Yep, last one i saw was between miamisburg and middletown while taking my son on a bike ride


----------



## Silent Mike (Aug 9, 2009)

i dont know if they still do, but they had webcams setup on this one in iowa i think....you could watch the bird lay eggs, watch them hatch etc....the nest weighed 1.5 tons!


----------



## gibson330usa (May 15, 2012)

eagle451 said:


> There is a nest on the right hand side of the North shore boat ramp as you face the lake. The eagle has been seen all over the lake.



I was curious if this nest was active this year. I know it was damaged in the spring storms, sometimes they rebuild the same year. I haven't heard about any eaglets there this year. The eaglets would now be fledged young eagles, flying and learning to fish on their own.


----------



## gibson330usa (May 15, 2012)

Silent Mike said:


> i dont know if they still do, but they had webcams setup on this one in iowa i think....you could watch the bird lay eggs, watch them hatch etc....the nest weighed 1.5 tons!

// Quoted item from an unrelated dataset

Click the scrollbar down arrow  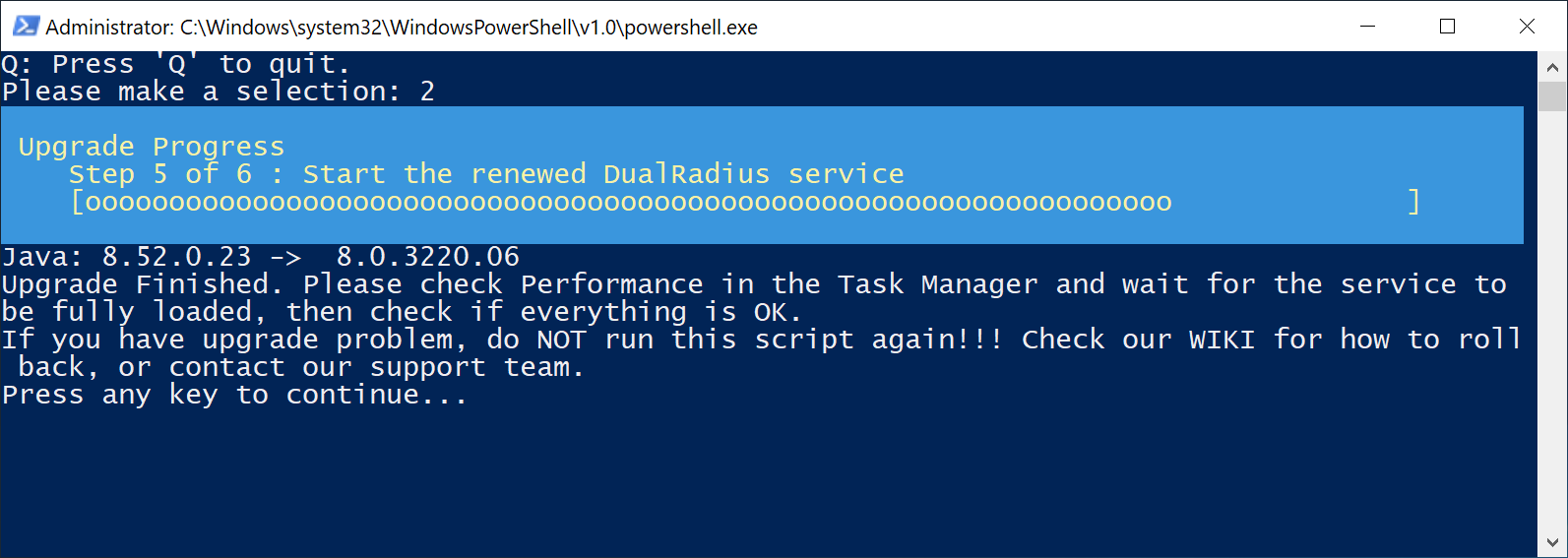pos(1552,542)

http://www.ustream.tv/decoraheagles

It's closed down for the year as the eagles haven't been using the nest but they will be back next winter. It's interesting to follow the path of the young eagles with transmitters, sometimes flying 100s of miles in one day. They lost one eagle this year when it landed on a power pole and was electrocted, the same thing happened to one of the Eastwood eagles in Dayton last year.


----------



## Mean Morone (Apr 12, 2004)

I saw one on East Fork Lake a couple of years ago. I saw another one while riding in the car down in Adams county. I thought it was a buzzard at first but noticed that it had a totally different wing beat. It didn't have a white head, but had to be an eagle. I see buzzards every day and this one was different.


----------